### What the task asks
Out of the material that follows, write out exactly the lines from the line with "Image resolution: width=640 pixels, height=384" to the line with "Task: Click the 12", both ends included, and no others.

### Data extract

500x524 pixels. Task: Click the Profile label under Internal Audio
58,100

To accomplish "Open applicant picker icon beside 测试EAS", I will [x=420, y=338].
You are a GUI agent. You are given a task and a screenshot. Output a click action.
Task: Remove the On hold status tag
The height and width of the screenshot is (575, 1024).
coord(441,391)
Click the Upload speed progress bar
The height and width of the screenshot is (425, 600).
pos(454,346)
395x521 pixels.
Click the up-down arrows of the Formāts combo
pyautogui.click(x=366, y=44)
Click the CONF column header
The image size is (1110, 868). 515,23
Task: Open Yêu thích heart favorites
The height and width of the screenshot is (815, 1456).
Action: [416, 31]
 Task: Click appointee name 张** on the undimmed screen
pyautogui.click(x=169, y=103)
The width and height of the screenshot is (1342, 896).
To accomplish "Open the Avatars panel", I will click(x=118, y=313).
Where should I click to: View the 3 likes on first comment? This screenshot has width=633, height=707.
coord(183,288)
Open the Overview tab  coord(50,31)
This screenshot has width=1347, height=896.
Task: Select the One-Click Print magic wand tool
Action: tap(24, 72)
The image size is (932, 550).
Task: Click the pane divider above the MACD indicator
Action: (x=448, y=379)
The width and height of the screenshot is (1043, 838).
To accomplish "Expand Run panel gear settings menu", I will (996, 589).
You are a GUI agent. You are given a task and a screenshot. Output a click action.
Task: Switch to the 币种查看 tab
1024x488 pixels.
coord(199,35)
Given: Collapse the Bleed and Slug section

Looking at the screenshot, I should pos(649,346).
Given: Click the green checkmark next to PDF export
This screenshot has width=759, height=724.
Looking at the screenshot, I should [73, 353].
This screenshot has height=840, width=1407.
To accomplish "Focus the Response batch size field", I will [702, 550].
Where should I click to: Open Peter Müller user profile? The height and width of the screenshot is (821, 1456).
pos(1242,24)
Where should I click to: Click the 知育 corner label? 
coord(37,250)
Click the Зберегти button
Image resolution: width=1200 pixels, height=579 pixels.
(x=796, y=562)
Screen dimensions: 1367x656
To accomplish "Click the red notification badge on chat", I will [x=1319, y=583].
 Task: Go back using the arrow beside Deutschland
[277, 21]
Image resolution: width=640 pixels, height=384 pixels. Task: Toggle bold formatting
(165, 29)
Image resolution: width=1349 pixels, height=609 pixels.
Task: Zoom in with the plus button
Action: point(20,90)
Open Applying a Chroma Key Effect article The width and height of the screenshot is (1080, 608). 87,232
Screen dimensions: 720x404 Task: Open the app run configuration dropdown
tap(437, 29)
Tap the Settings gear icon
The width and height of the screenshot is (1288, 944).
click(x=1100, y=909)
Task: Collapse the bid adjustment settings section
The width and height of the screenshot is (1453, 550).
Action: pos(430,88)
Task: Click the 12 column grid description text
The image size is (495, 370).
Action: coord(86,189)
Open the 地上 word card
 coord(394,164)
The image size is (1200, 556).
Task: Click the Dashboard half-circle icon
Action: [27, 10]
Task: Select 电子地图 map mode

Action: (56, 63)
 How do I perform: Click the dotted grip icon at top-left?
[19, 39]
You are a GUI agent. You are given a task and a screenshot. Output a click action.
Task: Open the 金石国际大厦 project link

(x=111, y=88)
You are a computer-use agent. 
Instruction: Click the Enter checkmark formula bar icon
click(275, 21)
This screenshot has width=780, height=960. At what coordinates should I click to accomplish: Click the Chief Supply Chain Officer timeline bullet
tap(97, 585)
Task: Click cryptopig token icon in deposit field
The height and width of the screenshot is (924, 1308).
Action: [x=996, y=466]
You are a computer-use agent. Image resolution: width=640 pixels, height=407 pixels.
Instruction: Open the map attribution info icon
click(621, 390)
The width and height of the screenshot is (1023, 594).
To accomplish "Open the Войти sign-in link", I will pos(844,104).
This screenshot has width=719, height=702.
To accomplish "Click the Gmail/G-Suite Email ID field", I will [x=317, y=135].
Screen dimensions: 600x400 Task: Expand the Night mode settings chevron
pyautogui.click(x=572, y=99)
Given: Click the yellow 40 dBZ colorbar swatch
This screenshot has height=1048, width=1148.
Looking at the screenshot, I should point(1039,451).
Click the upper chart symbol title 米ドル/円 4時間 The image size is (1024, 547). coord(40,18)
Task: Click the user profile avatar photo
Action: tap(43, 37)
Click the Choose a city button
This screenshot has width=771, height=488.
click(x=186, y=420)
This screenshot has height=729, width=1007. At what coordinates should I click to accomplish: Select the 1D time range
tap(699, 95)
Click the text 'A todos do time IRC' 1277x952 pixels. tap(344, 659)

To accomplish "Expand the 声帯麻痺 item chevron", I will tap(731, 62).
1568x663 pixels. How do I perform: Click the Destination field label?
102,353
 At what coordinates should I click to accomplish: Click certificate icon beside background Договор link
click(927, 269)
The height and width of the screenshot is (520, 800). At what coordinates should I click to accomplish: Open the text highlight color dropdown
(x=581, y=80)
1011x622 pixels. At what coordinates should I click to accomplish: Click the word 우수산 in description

### Result for this task
Image resolution: width=640 pixels, height=384 pixels. Task: Toggle bold formatting
(165, 29)
Image resolution: width=1349 pixels, height=609 pixels.
Task: Zoom in with the plus button
Action: point(20,90)
Open Applying a Chroma Key Effect article The width and height of the screenshot is (1080, 608). 87,232
Screen dimensions: 720x404 Task: Open the app run configuration dropdown
tap(437, 29)
Tap the Settings gear icon
The width and height of the screenshot is (1288, 944).
click(x=1100, y=909)
Task: Collapse the bid adjustment settings section
The width and height of the screenshot is (1453, 550).
Action: pos(430,88)
Task: Click the 12 column grid description text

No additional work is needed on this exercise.